Friday, September 12, 2008

Death Magnetic's Sound: the Scoop

Death MagneticI am now the proud owner of Death Magnetic in mp3, CD, and two LP vinyl form, and have come to some conclusions.

First, the retail CD is beyond loud. But for a CD being so loud, it's listenable. Yes, there is a layer of distortion that sits like a haze when the instruments really get cranking, but the sound guys were somehow still able to get some space between the instruments. The drums sound crisp most of the time. It's only when things get really crankin' that they, plus the vocals, recede in the mix, and the guitar tone suffers. I should be used to this: Metallica just has never been about the best sound.

The two LP vinyl set: it's a nice package, but don't expect miracles from it. By nature of it being quieter, and warmer, you can push the volume more without it feeling shrill. And I think the drums for "The Day That Never Comes" sound really nice on my stereo for the quieter parts. I've always felt, for whatever reason, that a good piece of vinyl on my stereo has more punch than a CD.

That being said, the distortion is still there. It's easier to take, but it's still there. We get a more pleasing experience because it's vinyl, but it doesn't change the loudness that was introduced during recording and mixing. This was confirmed by Ted Jensen, the disc's mastering engineer. When asked about the issues, he replied:

"I’m certainly sympathetic to your reaction, I get to slam my head against that brick wall every day. In this case the mixes were already brick walled before they arrived at my place. Suffice it to say I would never be pushed to overdrive things as far as they are here. Believe me I’m not proud to be associated with this one, and we can only hope that some good will come from this in some form of backlash against volume above all else."

Forgetting the distortion for a moment, the album's biggest problem (no matter what format you buy) is that there's no dynamics. So the loud part of "Day" is just as loud as the quiet. Furthermore, in all of these songs, near the end where they really start jamming, you get a wall of sound effect.

Is it as bad as Rush's Vapor Trails? Hrm, probably not. That album really suffers in the drum department. Here, most of the time, Ulrich's drums are very easily heard. The stereo separation is pretty good overall. It actually astounds me that the album is this loud and it sounds as good as it does. They wanted this album to "rock" by being in your face, but I do believe they pushed it. Thus: distortion, fuzz, and haze that lives underneath the instruments.

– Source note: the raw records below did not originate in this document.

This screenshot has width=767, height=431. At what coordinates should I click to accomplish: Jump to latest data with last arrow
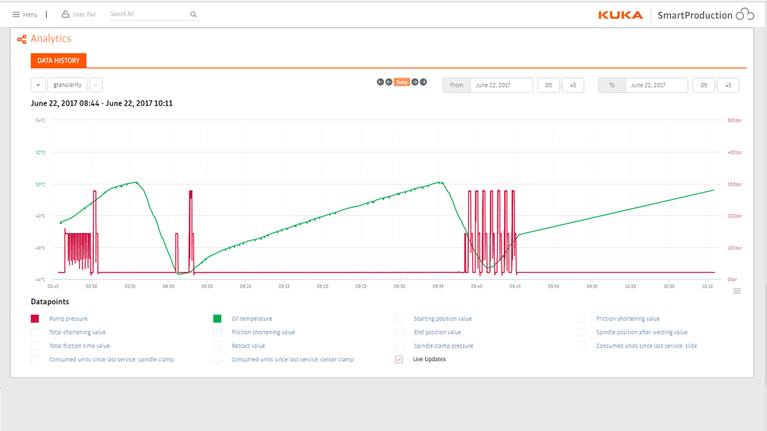(424, 82)
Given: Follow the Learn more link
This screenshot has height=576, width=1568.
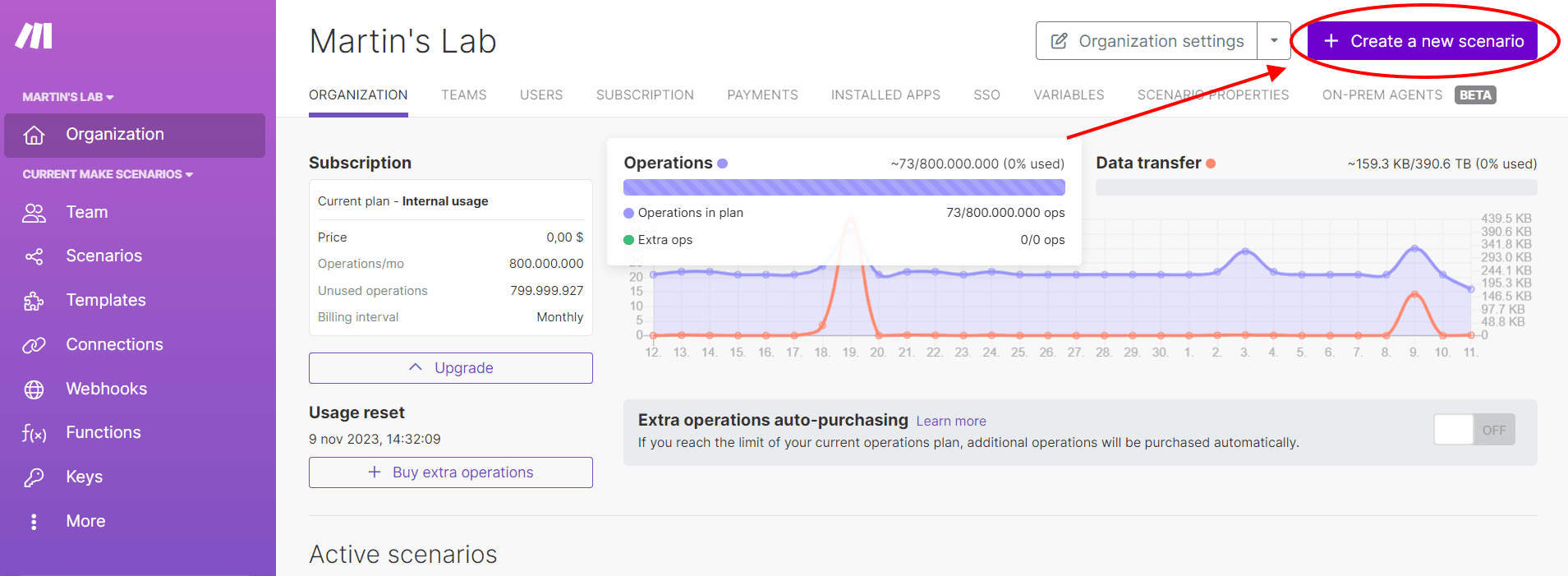Looking at the screenshot, I should pos(951,422).
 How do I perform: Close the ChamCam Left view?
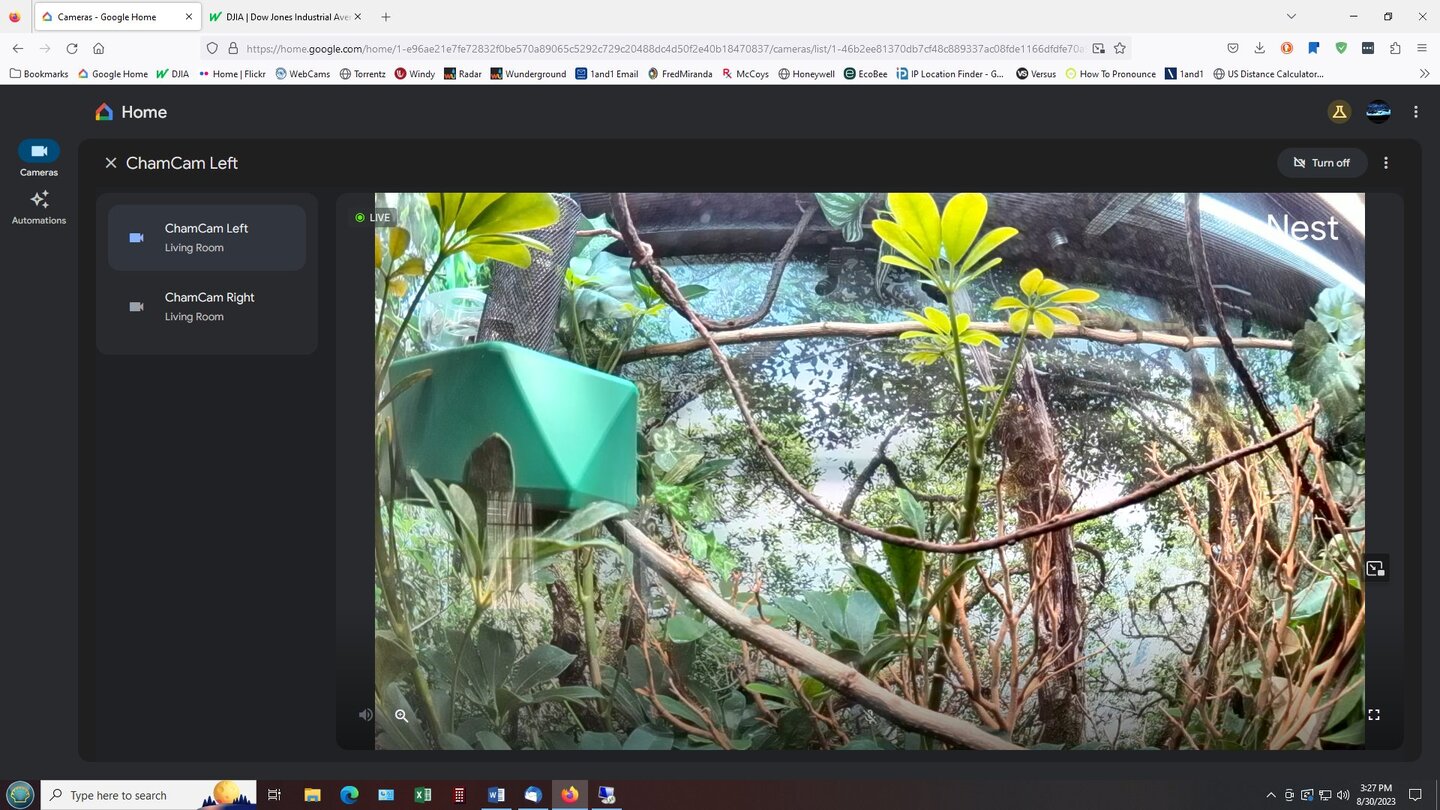tap(111, 163)
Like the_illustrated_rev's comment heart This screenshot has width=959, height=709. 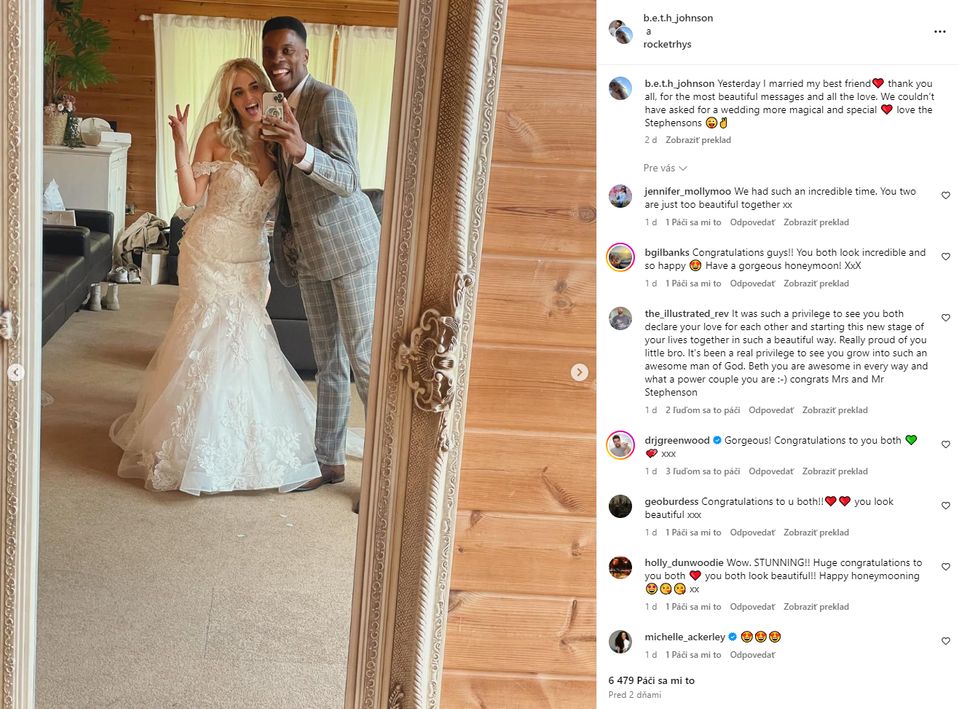[x=946, y=318]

So here's my advice: if you have a turntable, get the vinyl, because by the nature of it you're going to get something that's less harsh than the CD. But don't expect the sound to turn into something miraculously open and full of hidden nuances. If you want something closer to that feel by Rubin, get an unremastered copy of The Cult's Electric: that album has this production style, yet is very open and very clear. The fact is that they shoved the volume on Death Magnetic so it would be purposely intrusive ("Hear my me-TAL roar!"), and it is, whether you have the vinyl or CD.

The downloadable mp3 files are a bit quieter, which also has a pleasing effect, even though they still have haze. Someone over at Metallica HQ is trying to solve the problem, but it's a mostly futile effort since the problem is in the recording.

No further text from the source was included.